A 53-year-old man with recurrent penile carcinoma presented to his physician with an erythematous rash and pruritus. The patient had undergone a partial penectomy for the treatment of penile squamous cell carcinoma in 2002. Seven years later, he presented with penile stump and inguinal masses, and underwent a total penectomy and right superficial inguinal lymph node dissection. The histologic examination of the enlarged lymph node showed evidence of metastasis. At that time, a bilateral inguinal and pelvic lymphadenectomy was considered, but the patient refused it because of the significant risk of morbidity. As an alternative treatment, he received radiotherapy of 7,020 cGy. Four months later, he was referred for palliative chemotherapy due to disease progression. The patient was to be treated with paclitaxel 175 mg/m² and cisplatin 70 mg/m² every three weeks. Five days after the initiation of chemotherapy, he developed an erythematous rash with pruritus in the lower abdomen and pelvis which was compatible with the previous radiation field (Fig. 1). The diagnosis of radiation recall dermatitis was made based on the clinical history and appearance of the tissue. This observed skin change resolved completely with oral prednisolone and antihistamine over a course of six days. After a discussion with the patient, the paclitaxel and cisplatin were continued with close observation of his skin reaction. The skin alterations reappeared to a milder degree than that observed with the initial occurrence. The patient completed six scheduled cycles of palliative chemotherapy with a partial response.
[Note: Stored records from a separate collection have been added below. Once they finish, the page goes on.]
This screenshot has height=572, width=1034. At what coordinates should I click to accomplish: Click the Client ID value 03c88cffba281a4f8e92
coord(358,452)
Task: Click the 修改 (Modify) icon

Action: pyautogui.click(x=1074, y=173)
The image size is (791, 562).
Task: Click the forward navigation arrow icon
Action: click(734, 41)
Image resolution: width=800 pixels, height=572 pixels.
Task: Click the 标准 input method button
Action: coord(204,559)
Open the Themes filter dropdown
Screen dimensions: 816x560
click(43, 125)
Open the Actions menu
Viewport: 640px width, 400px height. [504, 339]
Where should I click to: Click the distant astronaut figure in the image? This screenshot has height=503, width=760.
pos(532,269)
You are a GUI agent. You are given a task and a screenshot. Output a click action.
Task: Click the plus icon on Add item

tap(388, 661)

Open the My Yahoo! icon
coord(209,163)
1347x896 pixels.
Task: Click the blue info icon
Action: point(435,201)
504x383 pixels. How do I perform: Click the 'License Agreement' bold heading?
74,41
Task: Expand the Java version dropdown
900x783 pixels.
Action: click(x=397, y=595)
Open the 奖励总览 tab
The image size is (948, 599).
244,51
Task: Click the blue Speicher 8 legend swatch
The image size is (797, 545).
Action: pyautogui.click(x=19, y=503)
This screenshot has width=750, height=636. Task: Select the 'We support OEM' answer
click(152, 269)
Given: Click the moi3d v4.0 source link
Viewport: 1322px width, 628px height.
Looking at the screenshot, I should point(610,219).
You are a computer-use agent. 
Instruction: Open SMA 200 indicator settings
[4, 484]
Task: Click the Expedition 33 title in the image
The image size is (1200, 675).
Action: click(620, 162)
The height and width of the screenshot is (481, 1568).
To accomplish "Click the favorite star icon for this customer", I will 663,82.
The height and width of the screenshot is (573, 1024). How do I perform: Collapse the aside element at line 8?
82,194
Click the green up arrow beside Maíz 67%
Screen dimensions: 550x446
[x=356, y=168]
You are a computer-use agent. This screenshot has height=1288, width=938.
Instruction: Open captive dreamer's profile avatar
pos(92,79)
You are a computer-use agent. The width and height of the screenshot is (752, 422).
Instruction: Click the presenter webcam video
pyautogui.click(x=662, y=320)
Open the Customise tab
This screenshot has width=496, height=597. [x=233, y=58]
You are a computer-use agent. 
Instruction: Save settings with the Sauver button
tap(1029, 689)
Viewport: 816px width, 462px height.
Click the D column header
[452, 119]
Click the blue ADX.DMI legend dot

Radiation recall dermatitis refers to the reappearance of radiotherapy-like reactions in previously irradiated skin after the administration of drugs, especially chemotherapeutic agents or antibiotics1,2. It was first described by D'Angio et al.3 in 1959 with actinomycin D treatment. Subsequently, anticancer drugs have been associated with this phenomenon, including 5-fluorouracil, hydroxyurea, vinblastine, methotrexate, adriamycin, etoposide, tamoxifen, bleomycin, paclitaxel, docetaxel, gemcitabine, pemetrexed, trastuzumab, and erlotinib4-8. In our case, both paclitaxel and cisplatin could precipitate a radiation recall reaction because each drug was reported to be associated with the development of radiation recall dermatitis9. Although numerous organs can be affected, this phenomenon is rare and most reports describe the appearance of skin lesions. The time interval between the end of radiotherapy and the administration of the drug responsible for the cutaneous reaction can range from two days to 15 years, although the most frequent interval is several weeks or months, as reported in our case study. The typical skin lesion consists of a maculopapular rash, edema, erythema, vesicles, or desquamation. Pruritus is usually present, while pain and skin necrosis are possible in severe cases1,4,8. The pathophysiology of this phenomenon remains poorly understood, although several hypotheses involving epithelial stem cell deficiency, vascular damage, drug hypersensitivity, or epithelial stem cell sensitivity have been proposed4,8. Discontinuation of the responsible drug usually results in the resolution of radiation dermatitis. Steroids and antihistamines control the pruritus and pain. Repeat challenge with the offending drug may provoke another recall reaction, but this is not usually the case. Usually, the recurrence of radiation recall dermatitis presents with milder clinical signs than the original episode. However, the main question is still whether chemotherapy should be continued after the first manifestation of radiation recall dermatitis, especially if there is a limited choice of available drugs. The decision should consider the benefits and potential risks of re-challenge with the same drug10. Considering the increased use of combination radiotherapy and chemotherapy in the treatment of malignant disease, clinicians need improved knowledge of radiation recall dermatitis and its management.